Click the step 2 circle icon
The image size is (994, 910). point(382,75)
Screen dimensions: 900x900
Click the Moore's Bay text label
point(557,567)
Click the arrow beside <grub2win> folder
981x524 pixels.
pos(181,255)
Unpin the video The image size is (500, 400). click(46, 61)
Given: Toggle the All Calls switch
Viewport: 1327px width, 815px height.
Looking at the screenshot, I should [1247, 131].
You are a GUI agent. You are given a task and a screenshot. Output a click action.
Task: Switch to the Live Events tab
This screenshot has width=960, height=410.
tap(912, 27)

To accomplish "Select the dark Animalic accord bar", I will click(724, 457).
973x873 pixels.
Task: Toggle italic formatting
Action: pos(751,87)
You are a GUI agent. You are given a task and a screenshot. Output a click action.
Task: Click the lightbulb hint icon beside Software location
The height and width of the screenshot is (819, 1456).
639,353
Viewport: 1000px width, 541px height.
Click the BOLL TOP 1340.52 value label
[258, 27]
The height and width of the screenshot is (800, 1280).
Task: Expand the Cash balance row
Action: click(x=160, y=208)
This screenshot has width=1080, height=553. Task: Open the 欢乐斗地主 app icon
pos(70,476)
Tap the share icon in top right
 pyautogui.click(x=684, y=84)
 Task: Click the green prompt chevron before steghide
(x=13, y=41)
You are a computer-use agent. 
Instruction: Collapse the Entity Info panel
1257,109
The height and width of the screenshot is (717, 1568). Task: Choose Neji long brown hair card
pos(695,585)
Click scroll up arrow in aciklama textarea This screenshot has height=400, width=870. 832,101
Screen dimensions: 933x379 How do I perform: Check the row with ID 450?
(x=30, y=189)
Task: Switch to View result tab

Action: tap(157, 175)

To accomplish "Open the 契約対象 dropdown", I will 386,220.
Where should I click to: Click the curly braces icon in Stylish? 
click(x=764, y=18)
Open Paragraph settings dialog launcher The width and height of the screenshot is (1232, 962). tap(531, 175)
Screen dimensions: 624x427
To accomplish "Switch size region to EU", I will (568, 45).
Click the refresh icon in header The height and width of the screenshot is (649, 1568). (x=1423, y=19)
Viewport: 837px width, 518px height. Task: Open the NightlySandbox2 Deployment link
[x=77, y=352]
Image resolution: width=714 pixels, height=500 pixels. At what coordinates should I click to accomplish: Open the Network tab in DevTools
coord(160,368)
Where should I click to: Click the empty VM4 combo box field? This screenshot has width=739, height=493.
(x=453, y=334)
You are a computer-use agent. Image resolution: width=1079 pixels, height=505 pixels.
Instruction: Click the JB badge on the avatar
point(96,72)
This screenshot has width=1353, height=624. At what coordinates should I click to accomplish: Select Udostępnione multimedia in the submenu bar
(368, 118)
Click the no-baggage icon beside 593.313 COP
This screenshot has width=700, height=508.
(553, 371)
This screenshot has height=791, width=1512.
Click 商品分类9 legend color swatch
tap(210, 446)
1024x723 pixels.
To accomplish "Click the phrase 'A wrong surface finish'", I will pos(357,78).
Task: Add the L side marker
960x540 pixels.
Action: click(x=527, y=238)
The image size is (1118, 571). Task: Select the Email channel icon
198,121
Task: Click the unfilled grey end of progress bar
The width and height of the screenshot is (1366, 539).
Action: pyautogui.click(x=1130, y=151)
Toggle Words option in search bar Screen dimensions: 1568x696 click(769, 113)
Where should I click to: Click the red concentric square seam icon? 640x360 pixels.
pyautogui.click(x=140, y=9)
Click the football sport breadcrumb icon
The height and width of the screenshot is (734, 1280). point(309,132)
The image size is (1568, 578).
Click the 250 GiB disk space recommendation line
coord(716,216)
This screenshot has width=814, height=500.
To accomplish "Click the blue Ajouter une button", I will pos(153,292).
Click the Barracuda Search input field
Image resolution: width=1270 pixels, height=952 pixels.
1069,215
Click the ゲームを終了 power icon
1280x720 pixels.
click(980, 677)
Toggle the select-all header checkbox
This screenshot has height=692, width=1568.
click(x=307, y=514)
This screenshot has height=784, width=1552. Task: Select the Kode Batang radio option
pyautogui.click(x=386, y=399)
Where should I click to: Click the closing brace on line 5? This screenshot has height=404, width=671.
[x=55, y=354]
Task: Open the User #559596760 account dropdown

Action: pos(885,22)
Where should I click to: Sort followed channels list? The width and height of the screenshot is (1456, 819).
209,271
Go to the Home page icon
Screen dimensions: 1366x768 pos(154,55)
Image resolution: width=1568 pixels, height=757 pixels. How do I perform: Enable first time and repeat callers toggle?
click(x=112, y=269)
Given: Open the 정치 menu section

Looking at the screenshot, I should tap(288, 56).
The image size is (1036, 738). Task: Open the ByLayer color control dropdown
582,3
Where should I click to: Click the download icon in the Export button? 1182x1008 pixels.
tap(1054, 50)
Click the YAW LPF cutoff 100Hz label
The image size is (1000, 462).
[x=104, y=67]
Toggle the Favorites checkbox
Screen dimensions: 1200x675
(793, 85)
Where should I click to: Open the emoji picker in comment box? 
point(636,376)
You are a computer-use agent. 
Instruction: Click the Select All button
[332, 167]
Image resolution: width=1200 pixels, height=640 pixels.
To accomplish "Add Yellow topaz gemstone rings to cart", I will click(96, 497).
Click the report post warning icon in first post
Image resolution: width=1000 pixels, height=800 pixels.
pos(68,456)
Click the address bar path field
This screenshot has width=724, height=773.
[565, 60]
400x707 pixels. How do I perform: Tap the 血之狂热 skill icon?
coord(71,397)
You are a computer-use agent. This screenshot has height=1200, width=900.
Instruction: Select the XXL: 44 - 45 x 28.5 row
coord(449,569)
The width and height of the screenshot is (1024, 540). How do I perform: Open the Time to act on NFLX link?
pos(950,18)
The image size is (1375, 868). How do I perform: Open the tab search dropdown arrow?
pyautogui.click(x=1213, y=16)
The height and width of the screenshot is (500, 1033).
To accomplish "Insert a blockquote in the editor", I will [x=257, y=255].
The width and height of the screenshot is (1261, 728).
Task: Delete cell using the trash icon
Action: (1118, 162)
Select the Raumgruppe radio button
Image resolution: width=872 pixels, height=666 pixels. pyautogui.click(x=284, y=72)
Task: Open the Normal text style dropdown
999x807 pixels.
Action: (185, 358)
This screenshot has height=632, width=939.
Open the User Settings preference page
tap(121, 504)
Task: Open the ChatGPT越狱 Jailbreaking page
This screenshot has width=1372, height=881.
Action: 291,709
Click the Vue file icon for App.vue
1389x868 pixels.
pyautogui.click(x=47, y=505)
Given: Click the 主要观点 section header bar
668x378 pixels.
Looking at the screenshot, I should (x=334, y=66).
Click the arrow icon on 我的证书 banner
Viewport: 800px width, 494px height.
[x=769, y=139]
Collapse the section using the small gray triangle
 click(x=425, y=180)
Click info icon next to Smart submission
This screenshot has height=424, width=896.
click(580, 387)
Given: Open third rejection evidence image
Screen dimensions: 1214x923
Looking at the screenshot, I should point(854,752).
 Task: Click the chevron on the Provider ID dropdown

——————

Retype every one of the records above line by line, with no change to any character.

Click the step 2 circle icon
The image size is (994, 910). point(382,75)
Screen dimensions: 900x900
Click the Moore's Bay text label
point(557,567)
Click the arrow beside <grub2win> folder
981x524 pixels.
pos(181,255)
Unpin the video The image size is (500, 400). click(46, 61)
Given: Toggle the All Calls switch
Viewport: 1327px width, 815px height.
Looking at the screenshot, I should [1247, 131].
You are a GUI agent. You are given a task and a screenshot. Output a click action.
Task: Switch to the Live Events tab
This screenshot has width=960, height=410.
tap(912, 27)

To accomplish "Select the dark Animalic accord bar", I will click(724, 457).
973x873 pixels.
Task: Toggle italic formatting
Action: pos(751,87)
You are a GUI agent. You are given a task and a screenshot. Output a click action.
Task: Click the lightbulb hint icon beside Software location
The height and width of the screenshot is (819, 1456).
639,353
Viewport: 1000px width, 541px height.
Click the BOLL TOP 1340.52 value label
[258, 27]
The height and width of the screenshot is (800, 1280).
Task: Expand the Cash balance row
Action: click(x=160, y=208)
This screenshot has width=1080, height=553. Task: Open the 欢乐斗地主 app icon
pos(70,476)
Tap the share icon in top right
 pyautogui.click(x=684, y=84)
 Task: Click the green prompt chevron before steghide
(x=13, y=41)
You are a computer-use agent. 
Instruction: Collapse the Entity Info panel
1257,109
The height and width of the screenshot is (717, 1568). Task: Choose Neji long brown hair card
pos(695,585)
Click scroll up arrow in aciklama textarea This screenshot has height=400, width=870. 832,101
Screen dimensions: 933x379 How do I perform: Check the row with ID 450?
(x=30, y=189)
Task: Switch to View result tab

Action: tap(157, 175)

To accomplish "Open the 契約対象 dropdown", I will 386,220.
Where should I click to: Click the curly braces icon in Stylish? 
click(x=764, y=18)
Open Paragraph settings dialog launcher The width and height of the screenshot is (1232, 962). tap(531, 175)
Screen dimensions: 624x427
To accomplish "Switch size region to EU", I will (568, 45).
Click the refresh icon in header The height and width of the screenshot is (649, 1568). (x=1423, y=19)
Viewport: 837px width, 518px height. Task: Open the NightlySandbox2 Deployment link
[x=77, y=352]
Image resolution: width=714 pixels, height=500 pixels. At what coordinates should I click to accomplish: Open the Network tab in DevTools
coord(160,368)
Where should I click to: Click the empty VM4 combo box field? This screenshot has width=739, height=493.
(x=453, y=334)
You are a computer-use agent. Image resolution: width=1079 pixels, height=505 pixels.
Instruction: Click the JB badge on the avatar
point(96,72)
This screenshot has width=1353, height=624. At what coordinates should I click to accomplish: Select Udostępnione multimedia in the submenu bar
(368, 118)
Click the no-baggage icon beside 593.313 COP
This screenshot has width=700, height=508.
(553, 371)
This screenshot has height=791, width=1512.
Click 商品分类9 legend color swatch
tap(210, 446)
1024x723 pixels.
To accomplish "Click the phrase 'A wrong surface finish'", I will pos(357,78).
Task: Add the L side marker
960x540 pixels.
Action: click(x=527, y=238)
The image size is (1118, 571). Task: Select the Email channel icon
198,121
Task: Click the unfilled grey end of progress bar
The width and height of the screenshot is (1366, 539).
Action: pyautogui.click(x=1130, y=151)
Toggle Words option in search bar Screen dimensions: 1568x696 click(769, 113)
Where should I click to: Click the red concentric square seam icon? 640x360 pixels.
pyautogui.click(x=140, y=9)
Click the football sport breadcrumb icon
The height and width of the screenshot is (734, 1280). point(309,132)
The image size is (1568, 578).
Click the 250 GiB disk space recommendation line
coord(716,216)
This screenshot has width=814, height=500.
To accomplish "Click the blue Ajouter une button", I will pos(153,292).
Click the Barracuda Search input field
Image resolution: width=1270 pixels, height=952 pixels.
1069,215
Click the ゲームを終了 power icon
1280x720 pixels.
click(980, 677)
Toggle the select-all header checkbox
This screenshot has height=692, width=1568.
click(x=307, y=514)
This screenshot has height=784, width=1552. Task: Select the Kode Batang radio option
pyautogui.click(x=386, y=399)
Where should I click to: Click the closing brace on line 5? This screenshot has height=404, width=671.
[x=55, y=354]
Task: Open the User #559596760 account dropdown

Action: pos(885,22)
Where should I click to: Sort followed channels list? The width and height of the screenshot is (1456, 819).
209,271
Go to the Home page icon
Screen dimensions: 1366x768 pos(154,55)
Image resolution: width=1568 pixels, height=757 pixels. How do I perform: Enable first time and repeat callers toggle?
click(x=112, y=269)
Given: Open the 정치 menu section

Looking at the screenshot, I should tap(288, 56).
The image size is (1036, 738). Task: Open the ByLayer color control dropdown
582,3
Where should I click to: Click the download icon in the Export button? 1182x1008 pixels.
tap(1054, 50)
Click the YAW LPF cutoff 100Hz label
The image size is (1000, 462).
[x=104, y=67]
Toggle the Favorites checkbox
Screen dimensions: 1200x675
(793, 85)
Where should I click to: Open the emoji picker in comment box? 
point(636,376)
You are a computer-use agent. 
Instruction: Click the Select All button
[332, 167]
Image resolution: width=1200 pixels, height=640 pixels.
To accomplish "Add Yellow topaz gemstone rings to cart", I will click(96, 497).
Click the report post warning icon in first post
Image resolution: width=1000 pixels, height=800 pixels.
pos(68,456)
Click the address bar path field
This screenshot has width=724, height=773.
[565, 60]
400x707 pixels. How do I perform: Tap the 血之狂热 skill icon?
coord(71,397)
You are a computer-use agent. This screenshot has height=1200, width=900.
Instruction: Select the XXL: 44 - 45 x 28.5 row
coord(449,569)
The width and height of the screenshot is (1024, 540). How do I perform: Open the Time to act on NFLX link?
pos(950,18)
The image size is (1375, 868). How do I perform: Open the tab search dropdown arrow?
pyautogui.click(x=1213, y=16)
The height and width of the screenshot is (500, 1033).
To accomplish "Insert a blockquote in the editor", I will [x=257, y=255].
The width and height of the screenshot is (1261, 728).
Task: Delete cell using the trash icon
Action: (1118, 162)
Select the Raumgruppe radio button
Image resolution: width=872 pixels, height=666 pixels. pyautogui.click(x=284, y=72)
Task: Open the Normal text style dropdown
999x807 pixels.
Action: (185, 358)
This screenshot has height=632, width=939.
Open the User Settings preference page
tap(121, 504)
Task: Open the ChatGPT越狱 Jailbreaking page
This screenshot has width=1372, height=881.
Action: 291,709
Click the Vue file icon for App.vue
1389x868 pixels.
pyautogui.click(x=47, y=505)
Given: Click the 主要观点 section header bar
668x378 pixels.
Looking at the screenshot, I should (x=334, y=66).
Click the arrow icon on 我的证书 banner
Viewport: 800px width, 494px height.
[x=769, y=139]
Collapse the section using the small gray triangle
 click(x=425, y=180)
Click info icon next to Smart submission
This screenshot has height=424, width=896.
click(580, 387)
Given: Open third rejection evidence image
Screen dimensions: 1214x923
Looking at the screenshot, I should point(854,752).
 Task: Click the chevron on the Provider ID dropdown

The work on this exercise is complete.